For Best Picture, No Country For Old Men is still the runaway favourite, with massive backing from America's number one Hollywood glamour bible Variety (they are the main ad on their website), and having already scored the top prize at the Producers Guild Awards, the Directors Guild Awards and the Screen Actors Guild Awards, the Academy voters will surely lack the power of independant thought to not give it the big thumbs up. If only to follow the crowd.

A crowd which includes bigshots like Scott Rudin - a fat man with a beard who looks like he spends his evening wafted in cigar smoke and the fragrant smell of numerous concubines. He's the man with the purse hurling funds at films like No Country... and the second favourite for the gong, There Will Be Blood. He is absolutely resolute that films like Atonement - sweeping romantic epics starring Keira Knightley - no longer have a place in this world. And he's right. The British rom/dram might have a happy day at the hoity-toity Baftas, but the Academy is still ruing the day it ignored Fargo in favour of The English Patient (1996), which is genuinely the worst film anyone has ever made. Even Woody Allen. The Coens should get the nod.

But, before everyone gives up thinking about it, keep a beady eye on Juno - in the last twenty years, only once has the Best Picture not been one of the two highest grossing at the box office of the five nominees (American Beauty, 1999), and this year, Juno has made the most money, followed by No Country for Old Men.

That said, it's unlikely to oust the favourite, simply because one is a dramatic tour de force, the other could be described in some circles as "goofball" or "gross out" - in a world where Juno gets Best Picture, Norbit would be up for Best Adapted Screenplay.

So not Best Picture, but Juno's Ellen Page could prove a good speculative punt for Best Actress. Currently gracing the covers of Vanity Fair and Entertainment Weekly, she looks set to be the new Hollywood darling, in a similar mould to Scarlett Johansson post Lost in Translation. The hipper members of the Academy (should such people exist) might have thrown caution to the wind. Don't count it out.

And of course, Juno writer Diablo Cody, should be picking up Best Original Screenplay. The only possible spanner in the works could be caused by a recent smear campaign about her not just being a former stripper (as is widely known), but a former prostitute too. How this could possibly effect her standing in an industry brimming with whores (of one kind or another) is anyone's guess, but she should, prozzie or not, be heading home with a heavy statuette in her bag.

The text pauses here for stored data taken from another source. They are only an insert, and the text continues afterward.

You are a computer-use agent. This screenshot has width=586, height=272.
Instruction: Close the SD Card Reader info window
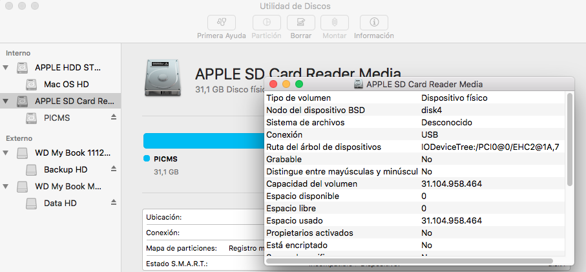coord(273,84)
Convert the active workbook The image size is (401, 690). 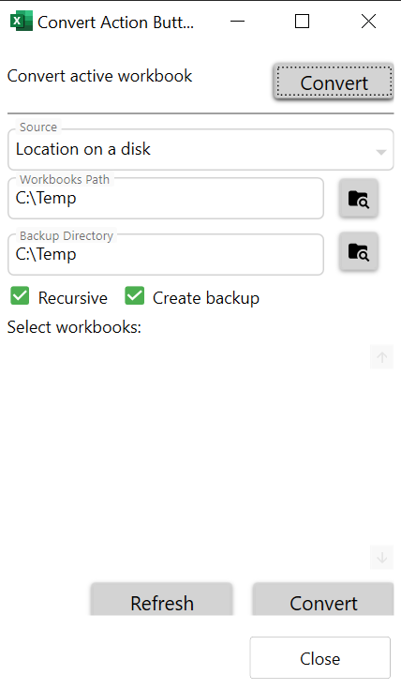(x=334, y=83)
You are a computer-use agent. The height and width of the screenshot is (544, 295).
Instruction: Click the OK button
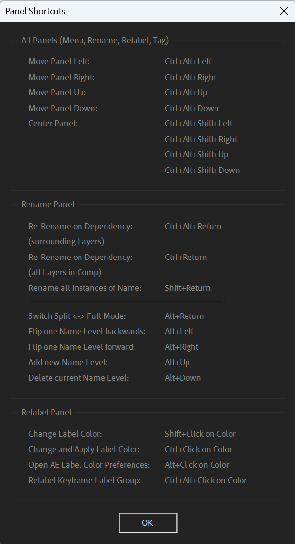tap(148, 523)
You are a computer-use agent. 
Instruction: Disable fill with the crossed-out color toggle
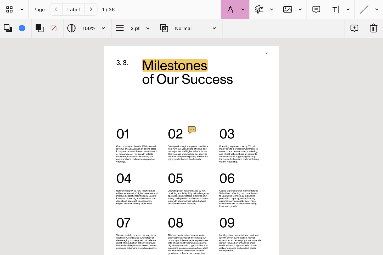coord(54,28)
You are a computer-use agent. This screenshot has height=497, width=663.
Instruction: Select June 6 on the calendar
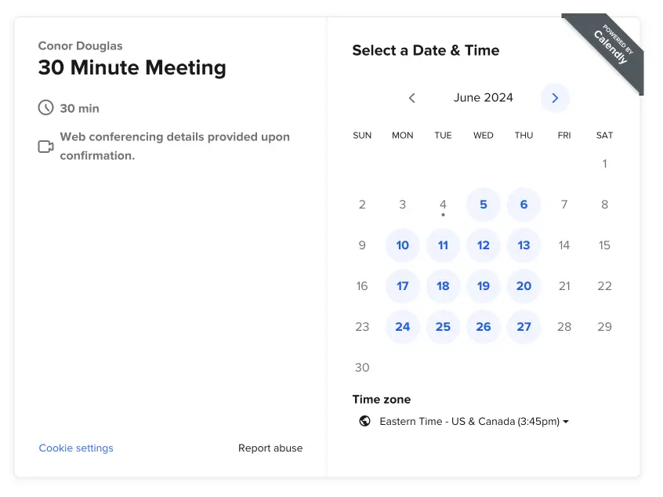tap(524, 205)
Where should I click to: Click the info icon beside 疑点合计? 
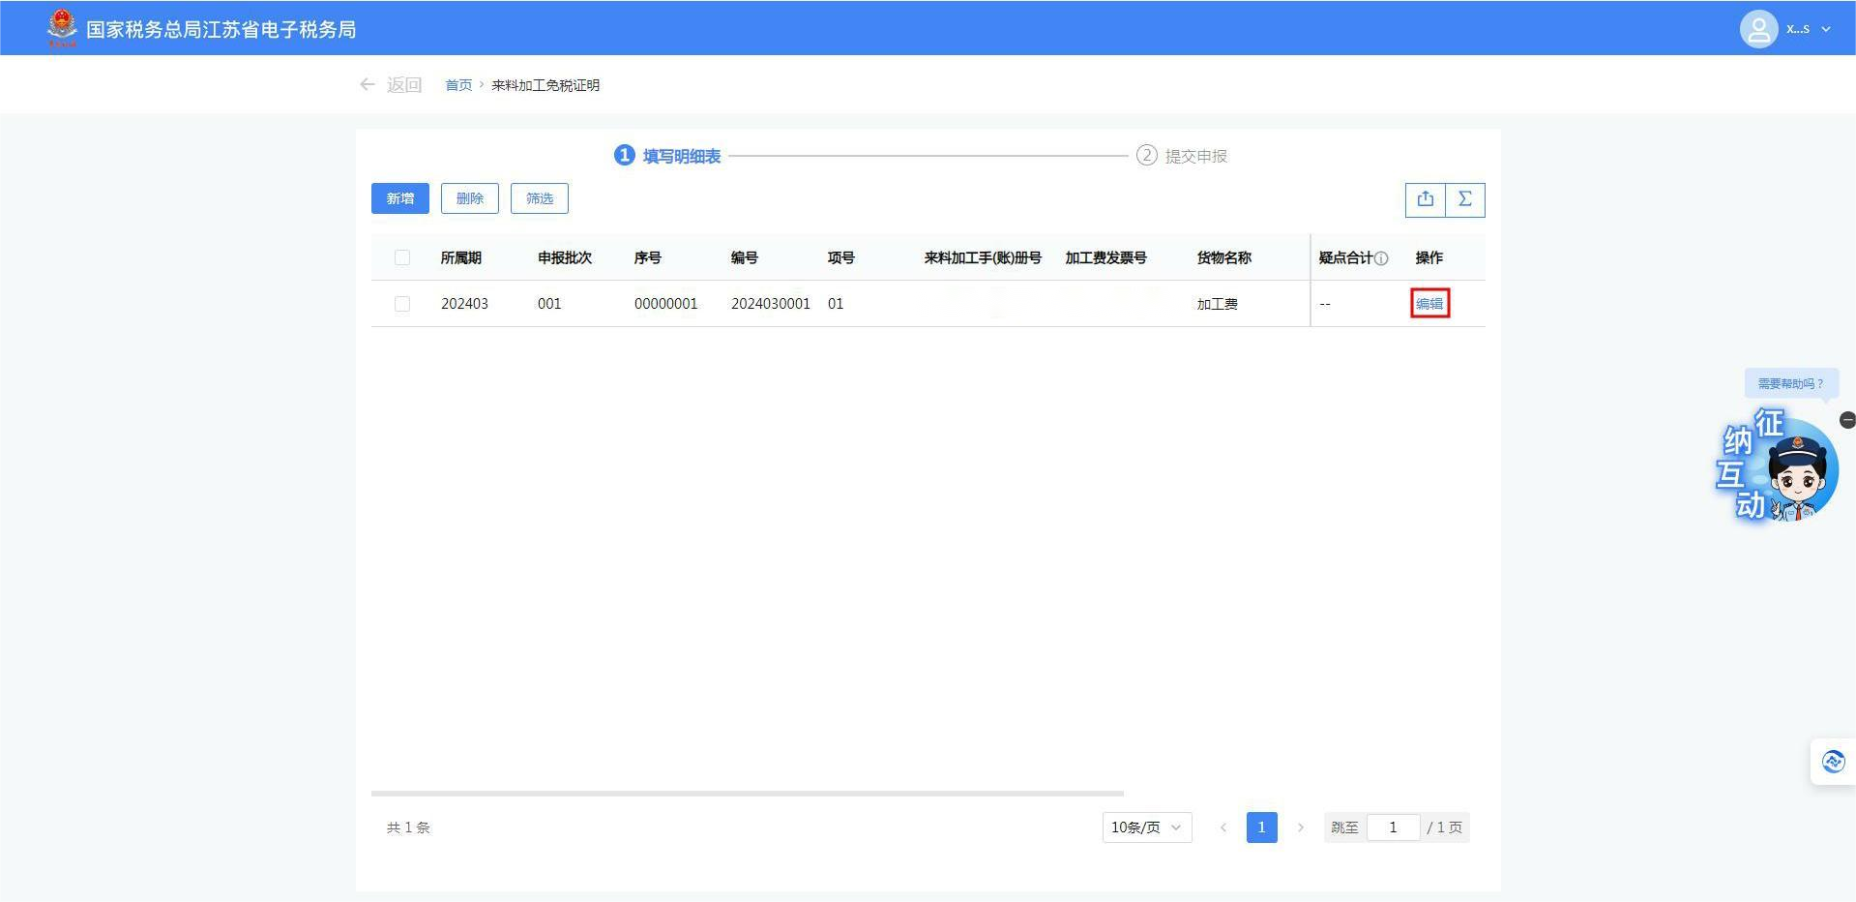(1381, 258)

Another lady facing the possibility of an extravagant paper-weight is Marion Cotillard. Her performance as toad-voiced French woman Edith Piaf ticks many an Oscar winning box: she uglied up for the role like Kidman (The Hours, 2002) and Theron (Monster, 2003), she was playing a real-life actual person (Mirren, The Queen, last year), and the film is the story of a popular singer (Reese Witherspoon, Walk The Line, 2005). Damn it, it should have Oscar written all over it. Unfortunately she's up against Julie Christie playing the disability card (Dustin Hoffman, Rain Man, 1988; Daniel Day-Lewis, My Left Foot, 1989). Gutted.